■ DIRECTIONS FOR THIS TASK ■
Reproduce all the entries precisely.

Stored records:
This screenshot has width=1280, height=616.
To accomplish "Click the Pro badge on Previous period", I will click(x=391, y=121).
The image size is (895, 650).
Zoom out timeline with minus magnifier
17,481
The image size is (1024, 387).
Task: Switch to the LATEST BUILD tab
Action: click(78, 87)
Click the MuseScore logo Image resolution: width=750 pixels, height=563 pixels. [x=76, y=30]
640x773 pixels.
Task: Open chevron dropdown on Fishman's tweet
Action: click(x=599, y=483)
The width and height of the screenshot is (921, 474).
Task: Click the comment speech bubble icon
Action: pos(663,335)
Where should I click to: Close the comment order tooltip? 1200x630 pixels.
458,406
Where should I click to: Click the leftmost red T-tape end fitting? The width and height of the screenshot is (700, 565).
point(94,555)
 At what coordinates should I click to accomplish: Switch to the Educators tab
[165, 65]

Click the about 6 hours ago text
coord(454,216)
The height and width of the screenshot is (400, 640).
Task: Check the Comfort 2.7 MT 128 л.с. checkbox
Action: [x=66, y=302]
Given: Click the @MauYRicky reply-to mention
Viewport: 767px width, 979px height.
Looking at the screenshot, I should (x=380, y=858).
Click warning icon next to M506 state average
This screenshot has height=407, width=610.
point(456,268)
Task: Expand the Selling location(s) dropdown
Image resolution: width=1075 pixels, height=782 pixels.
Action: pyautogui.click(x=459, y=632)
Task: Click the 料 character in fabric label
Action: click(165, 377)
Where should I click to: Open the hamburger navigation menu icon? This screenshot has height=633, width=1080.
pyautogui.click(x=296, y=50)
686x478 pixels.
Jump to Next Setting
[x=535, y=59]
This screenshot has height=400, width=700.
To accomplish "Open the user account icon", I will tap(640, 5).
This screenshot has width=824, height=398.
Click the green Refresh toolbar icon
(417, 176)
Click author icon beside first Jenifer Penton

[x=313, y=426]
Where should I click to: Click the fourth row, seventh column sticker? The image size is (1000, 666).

■ TASK ANSWER ■
This screenshot has width=1280, height=616.
To accomplish "Click the Pro badge on Previous period", I will click(x=391, y=121).
The image size is (895, 650).
Zoom out timeline with minus magnifier
17,481
The image size is (1024, 387).
Task: Switch to the LATEST BUILD tab
Action: click(78, 87)
Click the MuseScore logo Image resolution: width=750 pixels, height=563 pixels. [x=76, y=30]
640x773 pixels.
Task: Open chevron dropdown on Fishman's tweet
Action: click(x=599, y=483)
The width and height of the screenshot is (921, 474).
Task: Click the comment speech bubble icon
Action: pos(663,335)
Where should I click to: Close the comment order tooltip? 1200x630 pixels.
458,406
Where should I click to: Click the leftmost red T-tape end fitting? The width and height of the screenshot is (700, 565).
point(94,555)
 At what coordinates should I click to accomplish: Switch to the Educators tab
[165, 65]

Click the about 6 hours ago text
coord(454,216)
The height and width of the screenshot is (400, 640).
Task: Check the Comfort 2.7 MT 128 л.с. checkbox
Action: [x=66, y=302]
Given: Click the @MauYRicky reply-to mention
Viewport: 767px width, 979px height.
Looking at the screenshot, I should (x=380, y=858).
Click warning icon next to M506 state average
This screenshot has height=407, width=610.
point(456,268)
Task: Expand the Selling location(s) dropdown
Image resolution: width=1075 pixels, height=782 pixels.
Action: pyautogui.click(x=459, y=632)
Task: Click the 料 character in fabric label
Action: click(165, 377)
Where should I click to: Open the hamburger navigation menu icon? This screenshot has height=633, width=1080.
pyautogui.click(x=296, y=50)
686x478 pixels.
Jump to Next Setting
[x=535, y=59]
This screenshot has height=400, width=700.
To accomplish "Open the user account icon", I will tap(640, 5).
This screenshot has width=824, height=398.
Click the green Refresh toolbar icon
(417, 176)
Click author icon beside first Jenifer Penton

[x=313, y=426]
Where should I click to: Click the fourth row, seventh column sticker? The image size is (1000, 666).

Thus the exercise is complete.